L’insulto ci pare così pericoloso perché su internet si è formata una schiera di specialisti del cyberbullismo, dei troll, dei persecutori, dei militanti della violenza verbale: «Ti insulto non per quello che scrivi, ma perché la tua apparente felicità mi offende. Mi fa sentire ancora più infelice di quello che sono».

Tuttavia, fin dall’antichità, l’insulto può essere considerato anche come un vero e proprio genere letterario su quale si sono esercitati i più grandi autori, come Aristofane. La commedia aristofanea è segnatamente contraddistinta dall’insistita presenza della corporeità (del sesso e del ventre), elemento estraneo alla nostra cultura se non come villania gratuita. Il genere comico appare, infatti, come la sede privilegiata per l’abolizione delle – pur presenti – norme di decoro e per la realizzazione di ogni licenza fino alla volgarità, retaggio di antichi culti agrari.

L’uomo è anche un animale astioso, lo sappiamo, e spesso ogni opinione che formula sui suoi simili è solo una forma di denigrazione. Nella collera ci si sente vivere; siccome purtroppo non dura a lungo, bisogna rassegnarsi ai suoi sottoprodotti, che vanno dalla maldicenza alla calunnia, dalla voluttà di screditare al votarsi al culto della mediocrità.

Eppure, sull’insulto, Arthur Schopenhauer ha scritto un delizioso libretto, che si chiama L’arte di insultare, dove il filosofo spiega come il saper lanciare all’indirizzo altrui l’ingiuria, l’invettiva o l’improperio adatti, scientificamente studiati, implichi una vera e propria arte: «Quando ci si accorge che l’avversario è superiore e si finirà per avere torto, si diventi offensivi, oltraggiosi, grossolani, cioè si passi dall’oggetto della contesa (dato che lì si ha partita persa) al contendente e si attacchi in qualche modo alla sua persona. Questa regola è molto popolare, poiché chiunque è in grado di metterla in pratica, e quindi viene impiegata spesso».

Come ci hanno spesso ricordato Fruttero & Lucentini, nel Circolo Pickwick di Charles Dickens è custodito un prezioso espediente letterario. Finale del primo capitolo: c’è una scena memorabile, una grande lezione di arte dell’insulto. Mr. Pickwick e Mr. Blottom stanno furiosamente litigando nella sede del circolo e nella foga trascendono, si insultano. Alla richiesta di chiarimenti, Mr. Blottom «si sentiva tenuto a dichiarare che nutriva, personalmente, il rispetto e la stima più alti per l’onorevole signore; lo aveva considerato un ciarlatano da un punto di vista puramente pickwickiano». Anche Mr. Pickwick «si sentiva pienamente soddisfatto dalla spiegazione precisa, sincera ed esauriente del suo onorevole amico. E teneva a chiarire immediatamente che anche le sue osservazioni precedenti dovevano essere interpretate secondo una logica puramente pickwickiana (“he had used the word in its pickwickian sense”)».

Presso Einaudi, è appena uscito un interessante libro di Filippo Domaneschi, Insultare gli altri (v. pag. 45 ndr), che tratta questo lato oscuro del linguaggio «un’arte marziale che educa a contenere e a ritualizzare l’aggressività». Il dispositivo comunicativo dell’insulto è smontato e analizzato. La tesi di Domaneschi è che «se ad ogni occasione l’impulso al conflitto, la brama di ledere chi consideriamo ostile, si traducesse in violenza fisica e percosse, non vi è dubbio che avremmo ben poche possibilità di sopravvivere a lungo nel mondo là fuori. (...) Offese, improperi, denigrazioni e ingiurie sono armi proprie di ogni lingua, per mezzo delle quali gli esseri dotati di linguaggio si scontrano, ferendosi violentemente a vicenda senza però versare una sola goccia di sangue». L’insulto, dunque ci preserva dallo scontro fisico.

Ma quanto avremmo oggi bisogno di un C.E. Gadda, l’unico genio in grado di narrare l’universo dell’insulto, di ritrarre i visi dei o delle turpiloquenti che spesso, nella smorfia dell’improperio, rischiano di rivalutare le vecchie teorie di Lombroso sulla fisiognomica.

:::

**PROBLEMA DA RISOLVERE:**
Per ciascuna affermazione stabilisci se concorda con il brano sull’insulto: rispondi sì o no e riporta tra virgolette le parole del brano che decidono la risposta.
1. Schopenhauer è l’autore di un libretto intitolato L’arte di insultare.
2. La lite tra Mr. Pickwick e Mr. Blottom si trova nell’ultimo capitolo del Circolo Pickwick.
3. Il libro di Filippo Domaneschi Insultare gli altri è uscito presso Einaudi.

:::

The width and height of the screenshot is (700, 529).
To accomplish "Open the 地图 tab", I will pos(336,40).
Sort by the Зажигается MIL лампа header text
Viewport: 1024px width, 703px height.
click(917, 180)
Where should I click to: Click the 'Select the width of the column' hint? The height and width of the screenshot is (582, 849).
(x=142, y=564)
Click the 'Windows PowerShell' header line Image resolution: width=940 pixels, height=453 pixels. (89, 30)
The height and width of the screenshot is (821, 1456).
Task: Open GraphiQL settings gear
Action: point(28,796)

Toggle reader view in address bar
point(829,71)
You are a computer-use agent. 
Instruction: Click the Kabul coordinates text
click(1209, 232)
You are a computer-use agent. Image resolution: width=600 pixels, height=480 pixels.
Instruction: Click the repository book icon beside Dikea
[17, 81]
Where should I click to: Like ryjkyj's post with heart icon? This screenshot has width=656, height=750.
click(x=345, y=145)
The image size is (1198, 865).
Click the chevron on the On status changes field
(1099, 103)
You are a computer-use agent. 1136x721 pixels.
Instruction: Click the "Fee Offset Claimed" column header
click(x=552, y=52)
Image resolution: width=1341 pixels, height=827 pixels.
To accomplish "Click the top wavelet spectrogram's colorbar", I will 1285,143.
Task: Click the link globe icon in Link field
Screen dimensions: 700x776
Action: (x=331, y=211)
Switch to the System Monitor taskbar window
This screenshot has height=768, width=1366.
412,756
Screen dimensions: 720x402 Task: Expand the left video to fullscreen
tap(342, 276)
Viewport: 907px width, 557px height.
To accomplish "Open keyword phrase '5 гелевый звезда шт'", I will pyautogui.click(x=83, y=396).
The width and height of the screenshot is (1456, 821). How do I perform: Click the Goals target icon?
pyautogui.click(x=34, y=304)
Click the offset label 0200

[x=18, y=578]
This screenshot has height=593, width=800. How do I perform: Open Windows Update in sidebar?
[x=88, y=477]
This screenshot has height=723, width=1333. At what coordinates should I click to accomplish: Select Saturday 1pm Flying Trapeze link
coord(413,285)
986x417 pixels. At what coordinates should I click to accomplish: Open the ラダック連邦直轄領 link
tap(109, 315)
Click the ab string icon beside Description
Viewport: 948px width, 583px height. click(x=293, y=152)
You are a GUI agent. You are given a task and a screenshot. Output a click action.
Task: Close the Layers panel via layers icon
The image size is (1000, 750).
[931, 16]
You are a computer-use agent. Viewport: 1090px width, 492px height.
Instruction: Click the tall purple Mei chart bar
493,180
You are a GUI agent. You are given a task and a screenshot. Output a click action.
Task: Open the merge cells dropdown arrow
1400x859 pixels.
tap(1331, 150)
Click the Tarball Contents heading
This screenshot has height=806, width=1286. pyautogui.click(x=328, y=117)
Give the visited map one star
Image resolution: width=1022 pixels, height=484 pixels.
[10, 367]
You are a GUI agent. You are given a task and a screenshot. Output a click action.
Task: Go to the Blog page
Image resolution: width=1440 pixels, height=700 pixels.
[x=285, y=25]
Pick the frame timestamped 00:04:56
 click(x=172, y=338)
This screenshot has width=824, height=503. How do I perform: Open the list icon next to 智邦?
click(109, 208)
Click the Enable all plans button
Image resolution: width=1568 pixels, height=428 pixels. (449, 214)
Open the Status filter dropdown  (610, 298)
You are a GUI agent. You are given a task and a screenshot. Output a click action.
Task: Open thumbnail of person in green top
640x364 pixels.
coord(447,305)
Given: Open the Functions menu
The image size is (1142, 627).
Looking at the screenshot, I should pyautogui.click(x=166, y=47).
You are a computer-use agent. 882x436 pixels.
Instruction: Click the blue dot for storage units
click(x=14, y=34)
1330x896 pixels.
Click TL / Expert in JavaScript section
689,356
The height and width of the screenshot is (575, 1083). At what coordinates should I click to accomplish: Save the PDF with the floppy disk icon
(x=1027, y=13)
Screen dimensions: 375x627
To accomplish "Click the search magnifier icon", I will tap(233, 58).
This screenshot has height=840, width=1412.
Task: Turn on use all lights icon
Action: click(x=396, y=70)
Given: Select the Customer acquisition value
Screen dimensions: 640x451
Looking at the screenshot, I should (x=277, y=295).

:::

**RISPOSTA FINALE:**
1. Sì: «Arthur Schopenhauer ha scritto un delizioso libretto, che si chiama L’arte di insultare».
2. No: «Finale del primo capitolo».
3. Sì: «Presso Einaudi, è appena uscito un interessante libro di Filippo Domaneschi, Insultare gli altri».